Friday, August 25, 2017

WRITE WHAT YOU KNOW



DETERMINATION...
This is from a prompt on July 10, 2013 in The Tuesday Writers Group at Durant Library in Hollywood.

I am determined to get back to my own creative writing. It seems self-indulgent since I rarely show my poems or stories to anyone but have submitted quite a few with no response. When I write articles, reviews or essays it’s a different story. I get published but then it’s about other people’s lives or creative work, not my own. Why is this? 




I love reading my old works – in fact I am deeply moved and often dazzled by the deep emotions they evoke. My relationship with my father, my childhood, my first loves, fascinate me. Someone said, “Write what you know” and I have.

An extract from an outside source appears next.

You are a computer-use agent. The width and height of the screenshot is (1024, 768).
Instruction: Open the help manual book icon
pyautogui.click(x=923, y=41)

But no one said, “Share it with others” so I secrete it away in dusty old files. But I keep the hand-scrawled poems, keep the tear-filled memories, love to read them – I am awed by their power – but do not believe anyone else will feel the same.

Do all writers feel this deep scared shame about their honest work? If it is great writing, will anyone even recognize it? 

Colleges teach about the greatness of Percy Bysshe Shelley’s poetry, students study his words, but in his own time no one even listened. He died unrecognized. 

          And we all know that Vincent Van Gogh painted master works that now sell for millions, but in his lifetime never sold a painting. 


Is it because I can believe I am like them – an undiscovered genius – as long as I keep my work hidden. The clever stuff is out there. I get my kicks from being printed, being online. Dare I ever open those dead files? Or is it better not to know? Is it better to be discovered or is it better to feel that, after I’m gone, I might join with them, and Emily Dickinson, and so many others.